StanChart’s Asia CEO Ready for Bumpy Road, Bets on China Wealth

Standard Chartered Plc’s Asia Chief Executive Officer Benjamin Hung is convinced the Chinese wealth spigots will keep on flowing.

(Bloomberg) — Standard Chartered Plc’s Asia Chief Executive Officer Benjamin Hung is convinced the Chinese wealth spigots will keep on flowing.

It won’t be smooth, but the trajectory of China’s markets continuing to open is clear even as challenges mount at this “moment in time,” Hung, 59, said in an interview in Hong Kong, the bank’s biggest market.

Standard Chartered, a London-based bank geared toward emerging markets, is heavily exposed to the Greater China region. Like other global lenders, StanChart has to navigate a deteriorating geopolitical climate, and slowing growth, that has prompted Wall Street firms including Goldman Sachs Group Inc and Morgan Stanley to scale back on ambitious plans in China. 

Amid such tensions, increasingly, China has been trading with other Asian countries. Banks including Singapore’s second-largest lender, Oversea-Chinese Banking Corp., are targeting such flows, to capitalize on shifting supply chains. Standard Chartered is looking to bank on this too.

“What you’re seeing is that fundamental need of Chinese wealth looking for a way to diversify,” said Hung, adding that companies are also looking to spread investments. China to Asean cross-border income at the bank grew 82% in the first half of the year, reflecting the trade flow shifts. 

The mood toward China has turned bearish as its economy sputters, pushing the yuan toward a 16-year low. Foreign investor sentiment has also soured as President Xi Jinping’s willingness to sacrifice economic priorities for security concerns rock the private sector and throttle dealmaking.

The broad direction is that “they have to open up,” said Hung, adding that the speed will be “calibrated” and depend on considerations such as China’s reserves and the strength of its currency. To Hung, the challenges facing China are “cyclical” rather than structural. 

With China and Hong Kong accounting for $1.2 billion, roughly 37.6% of the bank’s total pretax profit during the first half, there’s plenty at stake. The lender is pushing ahead with a plan to invest $300 million in China by 2024.

Veteran Banker

The 30-year veteran at the bank took over as the chief for Asia during the pandemic in 2021, helming a region that accounts for $2.7 billion, or more than 80%, of bank’s first half pretax profit. He’s seen the bank through cycles since returning to the region. 

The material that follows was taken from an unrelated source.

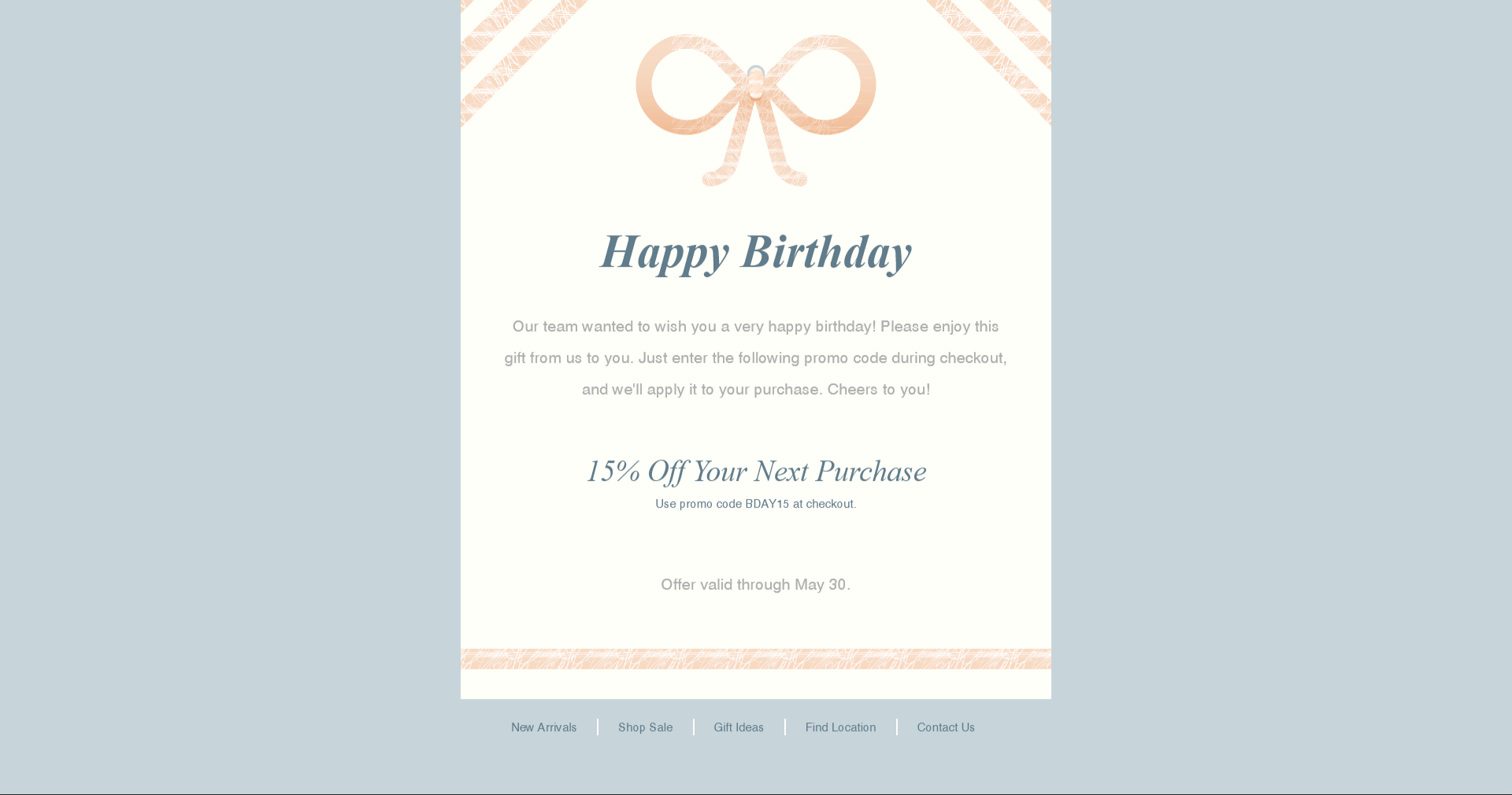The height and width of the screenshot is (795, 1512).
Task: Click the 15% Off Your Next Purchase heading
Action: (x=756, y=471)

He worked his way up the ranks in a wide range of roles, from investor relations to retail and corporate banking to heading up the North Asia region. Hung oversees 21 markets in Asia, including smaller markets such as Cambodia.

“I’ve been back long enough that the road is, has always been bumpy,” said Hung. “There are some blowups always somewhere.”

The lender operates out of two hubs in Asia, Hong Kong and Singapore. Of the two, Singapore has the larger headcount with 9,000 people, and is also home to regional and global roles. Hung is based in Hong Kong where the bank has a bit more than 6,000 staff. 

As China and the Chinese territory reopened earlier this year, Standard Chartered saw new account openings among affluent clients triple in Hong Kong. The global wealth business hauled in an operating income of $1 billion as net new money more than doubled to $12.9 billion. 

While banks are laying off staff, StanChart is still hiring and faces a shortage of relationship managers and staff in sustainability and digital, according to Hung.

“If you see prospects, we also want to invest,” he said, adding that the bank is also finding “surplus areas” to streamline.

The country where it has the biggest headcount is India, and Hung is bullish on the subcontinent’s prospects. “I’m a big believer in a South Asia led by India. I think this is actually India’s decade,” he said, adding that India is structurally like China 10 to 15 years ago. 

Middle East

Hung, who visited the Middle East three times this year, also sees a “huge amount” of money flowing between China and the region as Chinese companies expand. He is a member of the Hong Kong Chief Executive’s Council of Advisers and was part of a delegation for John Lee’s first official visit to the Middle East this year.

Asset managers and sovereign funds from the rich oil states are currently “very underweight” Asia and China and need to find a home to invest their money. “If you are currently underweight certain areas, then naturally more and more money will be rebalanced,” said Hung. 

Standard Chartered itself could emerge as a target for Middle Eastern money. First Abu Dhabi Bank PJSC has explored a potential bid for the company, Bloomberg reported at the start of this year. The bank said in February it had considered an offer but wasn’t currently doing so, which means it can’t make another takeover approach for six months, except under certain circumstances.

Hung said that he didn’t meet with First Abu Dhabi Bank when he was in the Middle East and when asked if he sees the First Abu Dhabi Bank bid coming back, said: “You have to ask them.” 

Chief Executive Officer Bill Winters “asked me to make sure I deliver on the potential in Asia and that’s what I’m focused on,” said Hung. “My simple view is I see a lot of potential in this franchise.”